Italien läuft wegen historischer Dürre auf Grund

Bereits das vergangene Jahr brachte in Italien Megadürre und Rekordniedrigwasser. Nun kündigt sich der nächste Hitzesommer an

  • Benjamin Beutler
  • Lesedauer: 7 Min.

»Ich rede nicht mehr über kontroverse Themen, das bringt doch nur Unglück.« Der alte Mann steht am Ufer des italienischen Flusses Po und kratzt sich besorgt am Ohr. Vor einigen Jahren, so erzählt er, habe er vor einer Erdbebengefahr in Sermide gewarnt. Das ist eine Kleinstadt mit rund 6000 Menschen, etwa 50 Kilometer flussabwärts. »Kennen Sie die?«, fragt er. Damals habe er etwas gespürt. Vielleicht ein Zittern? Irgendwas. Er wusste nicht ganz genau, was es war, aber da sei etwas im Anmarsch gewesen. Ganz sicher. Also habe er Alarm geschlagen. Doch damals lachten ihn nur alle aus. Wenig später bebte die Erde tatsächlich. 

Die Erdbeben in Norditalien 2012 waren eine Serie von Erschütterungen, die folgenreichsten waren jene der Stärke 6,1 am 20. Mai 2012 und der Stärke 5,8 wenige Tage später am 29. Mai. »Sie haben bestimmt davon gehört«, sagt der Mann. Dutzende Frauen, Kinder und Männer wurden unter Trümmern, Steinen und Hausrat verschüttet. Beim ersten Beben starben sieben Menschen, das zweite forderte 17 Todesopfer. Die Bilder flimmerten weltweit über die Fernsehgeräte.

* Datenteil

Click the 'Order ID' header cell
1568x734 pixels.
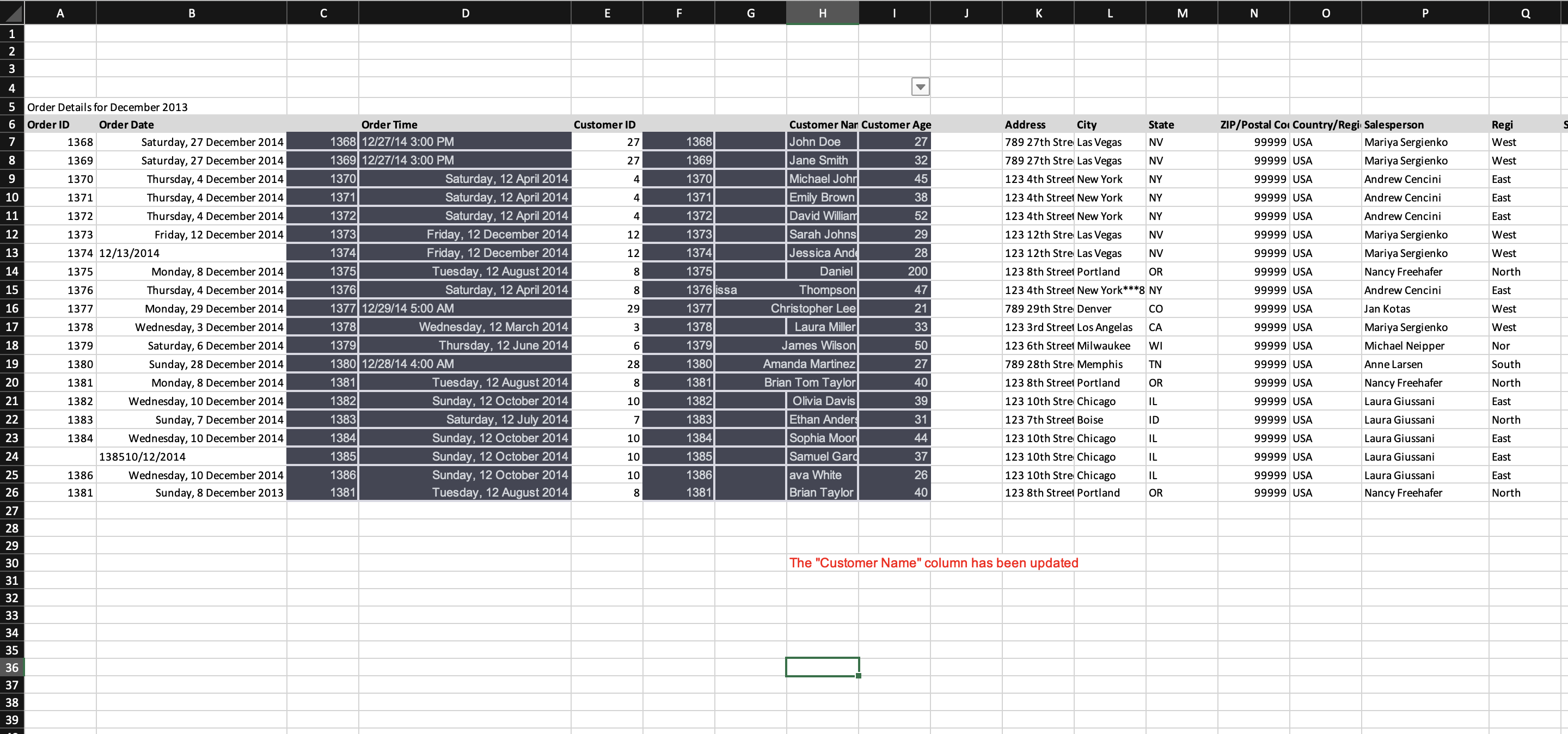[48, 124]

* Aufgabe 1
Nenne alles, worunter laut dem Lesetext über die Dürre in Italien Menschen bei den Erdbeben verschüttet wurden.
* Aufgabe 2
Wie viele Todesopfer forderte laut dem Lesetext das zweite Beben?
Die Zeilen sind eigenständiges Material und gehören nicht zum Lesetext.

* Vollständige Antwort 1
Trümmer, Steine und Hausrat

* Vollständige Antwort 2
Das zweite Beben forderte 17 Todesopfer.